▸ Action item
Please extract the part of the passage on the relief programs from "Under the Cash" to "a dignified way.", copying it word for word.

In addition to the countrywide relief and rehabilitation activities, the First Aid Training (FAT) program, the Cash Transfer Program (CTP), the Regional Blood Donor Centers [RBDCs], the National Ambulance Service College, Mine Risk Education program and the RFL program have been doing a huge service to the country.

Under the FAT program, hundreds of thousands of employees from government and semi-government departments, corporate sector entities, civil and paramilitary law enforcement agencies, students of public and private educational institutions, volunteers and journalists have been trained under the slogan of ‘A First Aider in Every Home’.

Under the Cash Transfer Program (CTP), substantial cash grants amounting to millions of rupees have been provided to marginalized people and those living below the poverty line countrywide to set up their own businesses in order to fend for themselves and their families in a dignified way.

▸ Entries supplied
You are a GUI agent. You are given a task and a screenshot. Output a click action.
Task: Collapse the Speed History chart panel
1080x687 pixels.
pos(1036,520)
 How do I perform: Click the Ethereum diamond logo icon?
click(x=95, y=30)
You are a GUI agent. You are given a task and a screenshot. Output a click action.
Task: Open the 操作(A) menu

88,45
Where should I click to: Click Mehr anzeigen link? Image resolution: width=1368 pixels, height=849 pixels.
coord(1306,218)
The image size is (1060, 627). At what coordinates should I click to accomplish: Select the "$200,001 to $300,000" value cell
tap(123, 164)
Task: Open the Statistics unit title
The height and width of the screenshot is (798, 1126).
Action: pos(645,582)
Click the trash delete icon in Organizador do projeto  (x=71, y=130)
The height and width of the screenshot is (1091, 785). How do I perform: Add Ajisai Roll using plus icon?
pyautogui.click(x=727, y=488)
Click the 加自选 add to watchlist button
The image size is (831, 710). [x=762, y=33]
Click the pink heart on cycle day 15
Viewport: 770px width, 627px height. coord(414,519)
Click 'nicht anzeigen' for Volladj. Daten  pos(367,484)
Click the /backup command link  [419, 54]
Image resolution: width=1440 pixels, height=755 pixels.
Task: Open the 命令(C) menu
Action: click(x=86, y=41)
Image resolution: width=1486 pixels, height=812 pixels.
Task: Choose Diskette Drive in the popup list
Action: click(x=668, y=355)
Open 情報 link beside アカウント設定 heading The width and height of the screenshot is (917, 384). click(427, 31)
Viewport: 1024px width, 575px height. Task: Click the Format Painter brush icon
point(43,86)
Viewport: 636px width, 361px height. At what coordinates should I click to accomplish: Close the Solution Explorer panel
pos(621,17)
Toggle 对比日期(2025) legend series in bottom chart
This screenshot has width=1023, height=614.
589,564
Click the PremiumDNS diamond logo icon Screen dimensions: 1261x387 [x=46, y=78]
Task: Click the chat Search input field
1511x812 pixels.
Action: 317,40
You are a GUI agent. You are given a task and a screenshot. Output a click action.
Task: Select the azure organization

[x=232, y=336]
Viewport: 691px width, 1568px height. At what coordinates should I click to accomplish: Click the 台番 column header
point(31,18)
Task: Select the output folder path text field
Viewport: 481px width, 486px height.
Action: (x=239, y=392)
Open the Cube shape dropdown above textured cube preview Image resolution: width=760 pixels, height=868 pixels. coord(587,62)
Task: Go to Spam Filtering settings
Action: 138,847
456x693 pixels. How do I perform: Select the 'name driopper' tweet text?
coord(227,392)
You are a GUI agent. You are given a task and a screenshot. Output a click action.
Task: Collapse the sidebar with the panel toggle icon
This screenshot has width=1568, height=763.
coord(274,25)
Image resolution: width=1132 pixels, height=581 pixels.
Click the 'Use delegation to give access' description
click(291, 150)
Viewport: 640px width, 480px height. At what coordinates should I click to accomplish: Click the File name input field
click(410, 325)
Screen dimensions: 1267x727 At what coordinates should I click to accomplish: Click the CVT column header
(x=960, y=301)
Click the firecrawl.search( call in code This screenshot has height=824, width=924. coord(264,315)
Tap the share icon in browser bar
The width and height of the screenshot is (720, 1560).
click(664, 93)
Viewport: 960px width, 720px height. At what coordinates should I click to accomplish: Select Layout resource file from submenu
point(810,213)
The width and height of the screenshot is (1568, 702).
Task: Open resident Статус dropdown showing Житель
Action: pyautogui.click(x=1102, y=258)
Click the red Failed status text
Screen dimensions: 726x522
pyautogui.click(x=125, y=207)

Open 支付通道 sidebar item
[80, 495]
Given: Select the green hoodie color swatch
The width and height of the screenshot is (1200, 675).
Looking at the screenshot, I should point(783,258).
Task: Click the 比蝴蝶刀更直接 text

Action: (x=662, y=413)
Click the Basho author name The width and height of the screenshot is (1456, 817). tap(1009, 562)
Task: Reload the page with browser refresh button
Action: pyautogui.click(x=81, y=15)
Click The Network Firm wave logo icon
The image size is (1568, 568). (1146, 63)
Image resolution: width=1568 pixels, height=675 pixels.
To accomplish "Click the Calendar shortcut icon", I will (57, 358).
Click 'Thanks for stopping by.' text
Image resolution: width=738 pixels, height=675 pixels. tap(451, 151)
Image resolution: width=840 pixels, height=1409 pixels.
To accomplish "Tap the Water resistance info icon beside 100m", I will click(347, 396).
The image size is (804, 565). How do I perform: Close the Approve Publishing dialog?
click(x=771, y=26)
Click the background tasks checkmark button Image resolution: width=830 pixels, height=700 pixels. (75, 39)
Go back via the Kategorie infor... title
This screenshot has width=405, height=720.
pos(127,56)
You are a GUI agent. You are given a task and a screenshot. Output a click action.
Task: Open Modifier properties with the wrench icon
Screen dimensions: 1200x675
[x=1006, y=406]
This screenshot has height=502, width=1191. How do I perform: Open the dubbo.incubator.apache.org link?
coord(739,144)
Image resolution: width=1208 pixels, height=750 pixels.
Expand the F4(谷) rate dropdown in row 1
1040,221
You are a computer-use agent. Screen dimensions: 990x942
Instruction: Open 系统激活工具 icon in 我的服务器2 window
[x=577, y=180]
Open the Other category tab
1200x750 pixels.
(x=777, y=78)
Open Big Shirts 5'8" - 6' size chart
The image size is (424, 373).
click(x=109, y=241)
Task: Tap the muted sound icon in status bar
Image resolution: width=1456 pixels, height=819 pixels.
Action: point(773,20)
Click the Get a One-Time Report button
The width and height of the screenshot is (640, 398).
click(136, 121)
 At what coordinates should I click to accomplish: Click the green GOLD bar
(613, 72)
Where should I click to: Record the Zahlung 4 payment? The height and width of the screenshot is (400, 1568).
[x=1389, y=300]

▸ The answer
Under the Cash Transfer Program (CTP), substantial cash grants amounting to millions of rupees have been provided to marginalized people and those living below the poverty line countrywide to set up their own businesses in order to fend for themselves and their families in a dignified way.